With gas prices higher than they were a year ago, banks failing left and right, and the economy in a general tailspin, where did we decide to go for the weekend? You guessed it: Las Vegas!
Ian and I loaded up the car, packed C into her car seat, making sure she had access to food and games and made a run for the Nevada state line in hopes that we could have a little break from the day-to-day.
We stayed at the Monte Carlo (pictured right, in the dark), which is located on the south end of the strip, right next to New York, New York. It was really great. Our room was nice, and they had four different pools for splashing action, including a lazy river that C went crazy for.
But more on that later. First, the drive. Los Angeles to Las Vegas is about 260 miles or five hours door-to-door ... if there's minimal traffic. We left late Friday morning, which gave us nice odds, as well as on a random weekend in September during a nationwide financial meltdown. We were betting against traffic, and it paid off.
C was good on the ride over, showing very few signs of crankiness, which means a lot when you're stuck in a car for five hours, driving through the desert. We set her up with her doodle pad, heart-shaped sunglasses and a xylophone (a tricky toy that could keep her busy but also drive you completely insane if played long enough. Luckily, C started banging on it as we were arriving into Sin City.)

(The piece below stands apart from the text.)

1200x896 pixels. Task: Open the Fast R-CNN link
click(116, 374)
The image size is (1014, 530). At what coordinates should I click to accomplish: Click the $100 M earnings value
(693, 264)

She decided to wear her sunglasses and hat while drawing on her doodle pad, which kind of made her look like someone's crazy grandmother but also fits in with that Vegas joie de vivre. So I let it slide.
We stopped at our usual McDonald's near the turnoff to Palmdale, Calif., and Ian pointed out a sign you don't usually see in the desert. (See photo on right.) The landscape surrounding that sign is like that for miiiiiiiiiiiiiiiiiiiiiiles. When does that get icy? Seriously.
We also passed by a spooky ghost town of a former waterpark. This was about an hour and a half outside of Vegas. Again, it was in the middle of the desert, surrounded by nothing other than the occasional tumbleweed. The billboard announcing "Rock-a-Hoola" waterpark was faded from the glaring sun, and the tattered "rides" themselves were sitting on nothing but parched brown dirt.
The kicker was that you had to know a few miles before the turnoff that this place even existed or you'd miss it altogether. Maybe that was their biggest flaw. But, as you can see, it looks like something right out of "Lost" and the Dharma Initiative.
Once we arrived in Las Vegas proper, C completely lit up. So did we. She loved the lights, the people streaming up and down the strip and the overall visual stimulation from that eclectically built metropolis.
Our hotel was across the street from the giant M&Ms store and the Coca-Cola museum. We all looked like eager puppies hanging our heads out the window with our mouths open. And, yes, all of us had been here before.
After driving up and down the strip, we settled in at the Paris for dinner. We stopped at the kid-friendly and reasonably priced Le Provencal. C flirted with the waitstaff and kept waving to our waitress as she crisscrossed the room.
The restaurant was down-to-earth, the food was good, and after a couple of margaritas each (excluding C, obviously), we were done for the night. Luckily, the Paris is close to the Monte Carlo. So we loaded up the stroller and walked back to our room -- sated, happy and ready for Saturday.
To be continued ...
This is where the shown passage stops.